The poorest Afghans have understandably grown disillusioned with the corruption among Kabul’s political elites when tax-payers’ money should be going towards improving people’s social services. These Afghans naturally start to view the international aid community as equally self-serving and hypocritical. No wonder then that they accept the alternatives that are pressed upon them by Islamist clerics and their foot soldiers.

Next week, Afghanistan’s stakeholders from the international community will meet in Tokyo to discuss development. This is a major conference and needs to be treated as such, not simply as another stop-off in the Afghan diplomatic carousel.  It presents a genuine opportunity for policymakers to shift the balance of power away from war-weary Generals to the Ministers, Ambassadors and senior UN officials who will be responsible for the country’s future development.

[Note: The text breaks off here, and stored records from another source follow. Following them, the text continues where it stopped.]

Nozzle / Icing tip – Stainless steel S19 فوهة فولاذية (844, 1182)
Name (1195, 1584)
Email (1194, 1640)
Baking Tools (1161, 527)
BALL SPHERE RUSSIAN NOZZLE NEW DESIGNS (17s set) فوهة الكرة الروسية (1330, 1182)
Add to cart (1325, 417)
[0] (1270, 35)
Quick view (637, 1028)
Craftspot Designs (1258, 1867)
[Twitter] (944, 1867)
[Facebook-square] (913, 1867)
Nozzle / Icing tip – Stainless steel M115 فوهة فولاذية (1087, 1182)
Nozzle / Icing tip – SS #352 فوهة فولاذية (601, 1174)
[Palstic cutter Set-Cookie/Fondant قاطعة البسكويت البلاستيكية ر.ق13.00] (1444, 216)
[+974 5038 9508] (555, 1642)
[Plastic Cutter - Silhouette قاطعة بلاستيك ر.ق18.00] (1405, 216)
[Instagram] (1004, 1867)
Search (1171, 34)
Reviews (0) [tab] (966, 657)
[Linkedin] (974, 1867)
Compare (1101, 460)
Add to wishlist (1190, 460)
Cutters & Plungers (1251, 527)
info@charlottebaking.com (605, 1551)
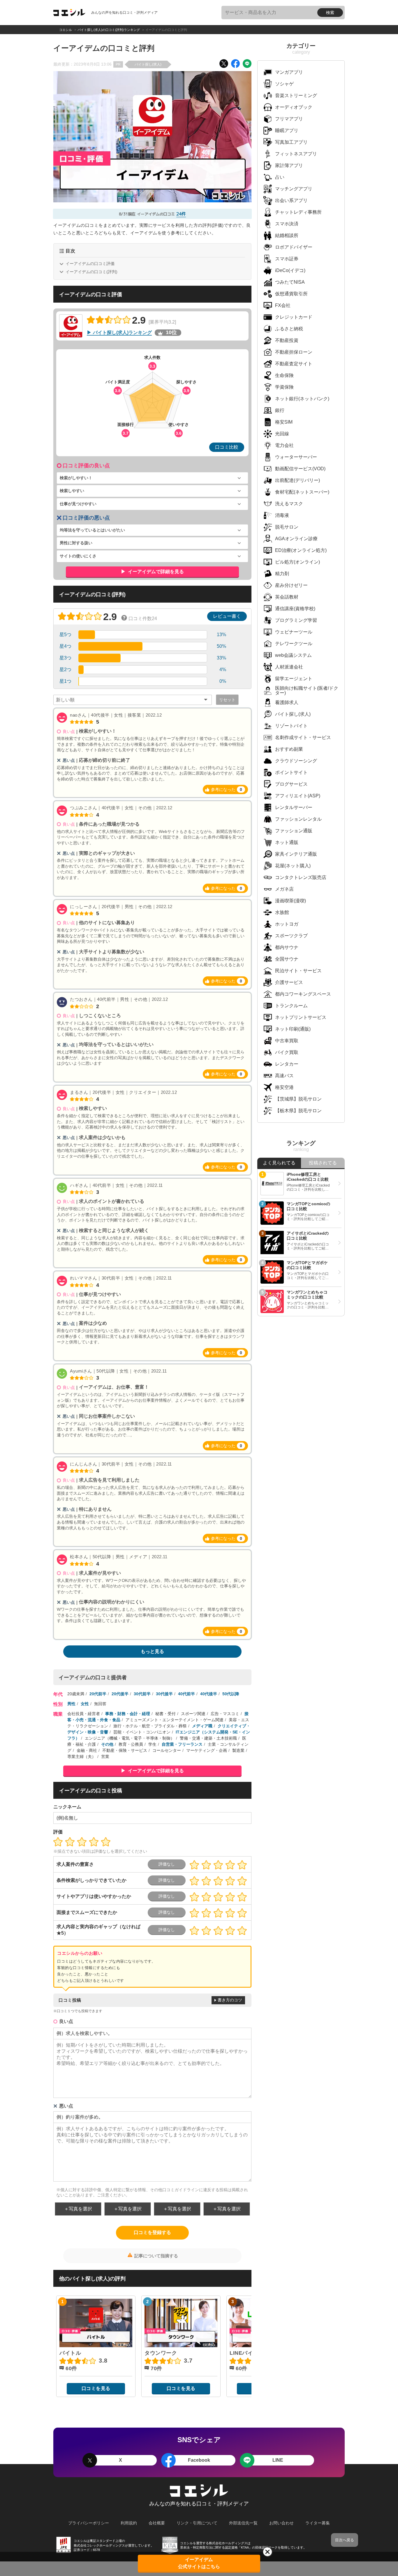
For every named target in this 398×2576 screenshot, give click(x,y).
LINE (277, 2460)
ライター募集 (317, 2523)
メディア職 (202, 1726)
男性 (71, 1703)
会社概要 (157, 2523)
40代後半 (208, 1693)
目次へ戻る (344, 2540)
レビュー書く (227, 616)
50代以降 (230, 1693)
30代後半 (164, 1693)
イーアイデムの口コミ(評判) (91, 271)
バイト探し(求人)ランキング (122, 332)
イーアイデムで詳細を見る (155, 571)
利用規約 (129, 2523)
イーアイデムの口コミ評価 (90, 263)
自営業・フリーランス (182, 1744)
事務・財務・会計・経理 (127, 1713)
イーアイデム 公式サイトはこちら (199, 2563)
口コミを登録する (152, 2232)
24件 (181, 214)
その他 (107, 1744)
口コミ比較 (226, 447)
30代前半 (142, 1693)
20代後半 (120, 1693)
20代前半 (97, 1693)
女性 (85, 1703)
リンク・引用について (197, 2523)
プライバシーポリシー (88, 2523)
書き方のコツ (230, 2000)
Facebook (199, 2460)
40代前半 (186, 1693)
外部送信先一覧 (243, 2523)
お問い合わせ (281, 2523)
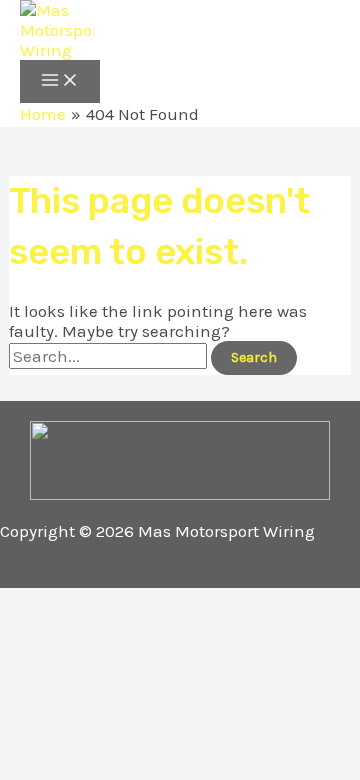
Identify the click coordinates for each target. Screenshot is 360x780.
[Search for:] (110, 356)
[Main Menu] (60, 81)
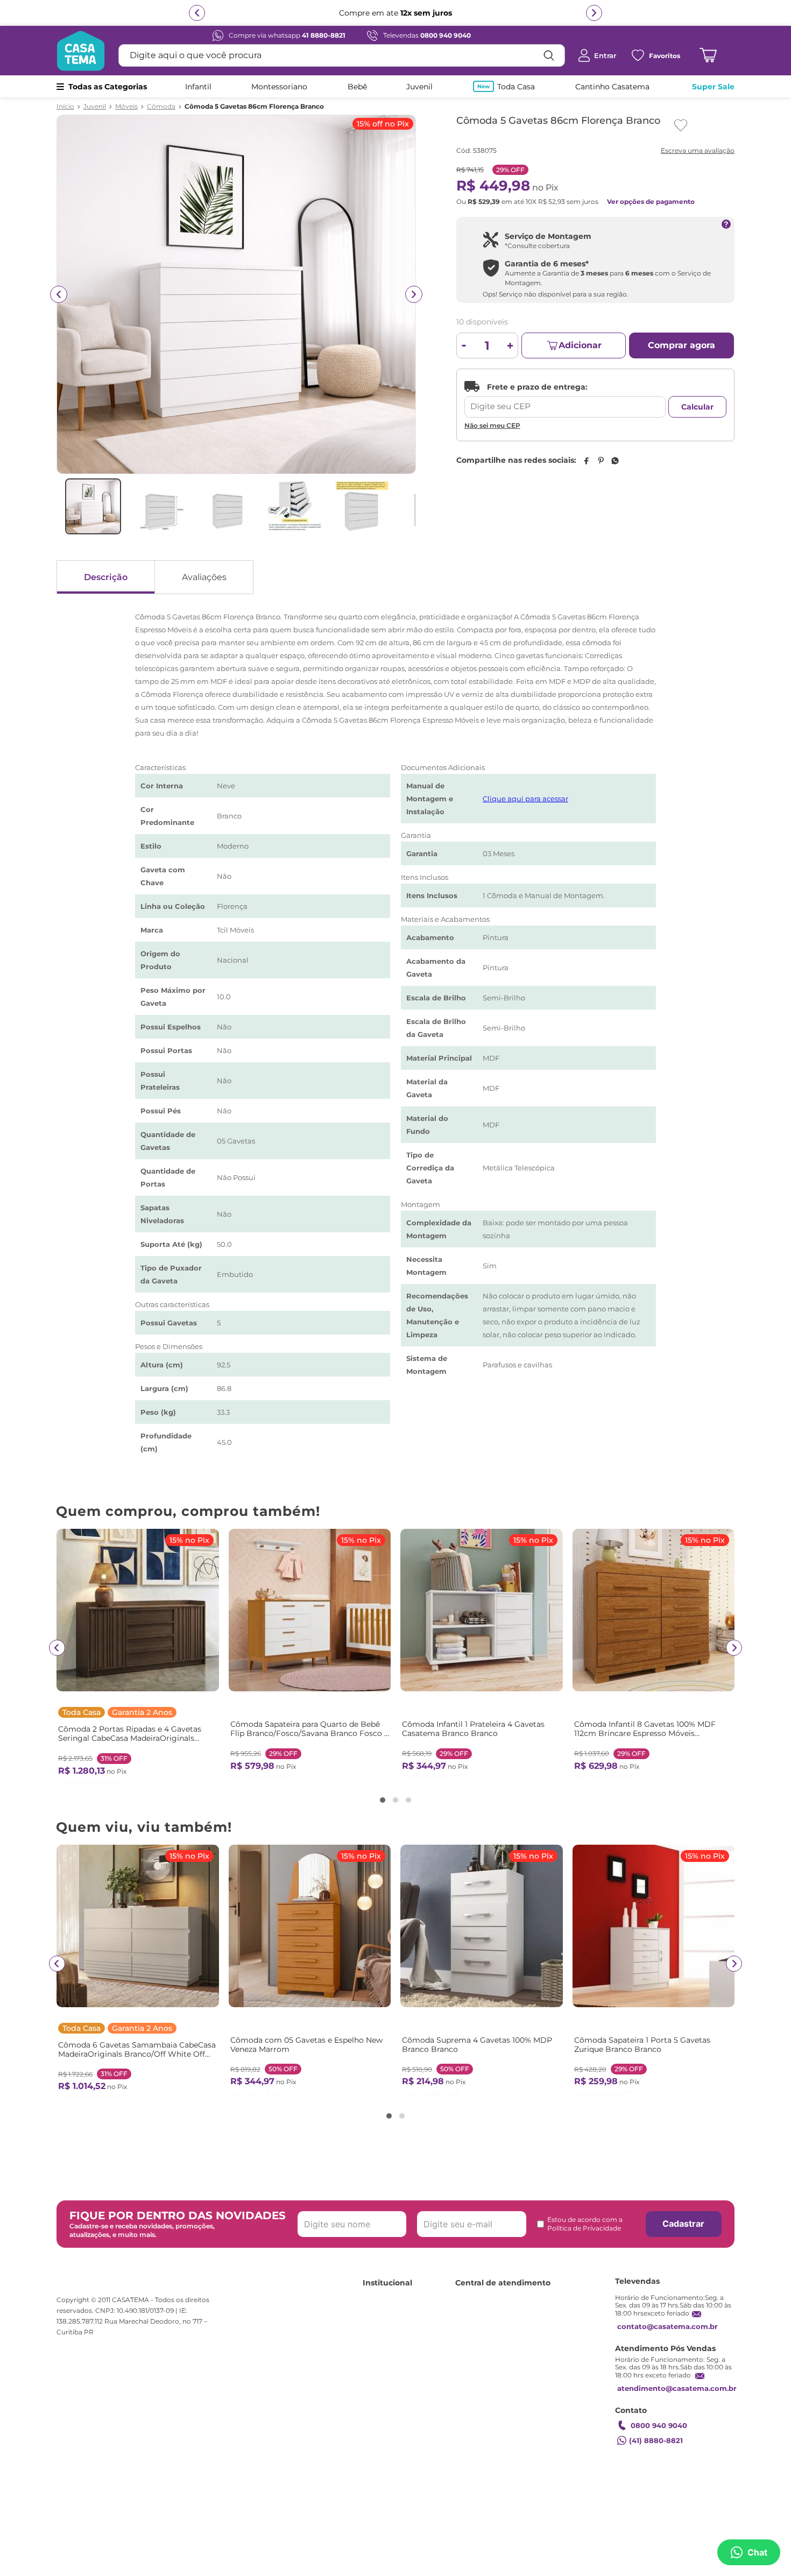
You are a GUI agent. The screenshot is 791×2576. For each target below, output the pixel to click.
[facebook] (586, 460)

If the “transition” is a discursive tool, let us frame it this way: the following two years should see the international community transition from a security-dominated agenda to a development agenda. Critically, this agenda must prioritise the most vulnerable Afghans’ needs and focus on sustainability. The UN must become the major partner in supporting the government’s development strategy.

One thing is clear: the elephant in the room at Tokyo will be the abject lack of human development in Afghanistan; that is, the international community’s failure to help the country’s poorest. Everyone there will be aware of it, but few will have the courage to speak up and propose solutions.

When aid targets the right people directly, it can work. The National Solidarity Programme, funded by the US, UK, Canada and Denmark among others, has empowered communities across rural Afghanistan to spend US$1.2 billion on their own development priorities. This kind of development practice is helping hundreds of thousands of Afghans move out of poverty. What’s more, such measures improve security, cheaply.

As western constituencies vote for accelerated troop withdrawals, and the military aid teams pack up their bases, and the media spotlight moves away from this country after over ten long years, we must finally transition to a more realistic approach. Spending a greater share of limited budgets towards ‘smarter’ development will improve the lives of millions of Afghans, both immediately and in the longer term.

Reducing poverty and hunger, preventing illiteracy and disease – these are not only inherently good things, but they also make communities less amenable to an insurgent’s methods of persuasion. This clearly benefits Afghan people and will go some way to relieving the concerns of a worried, if tired, international community.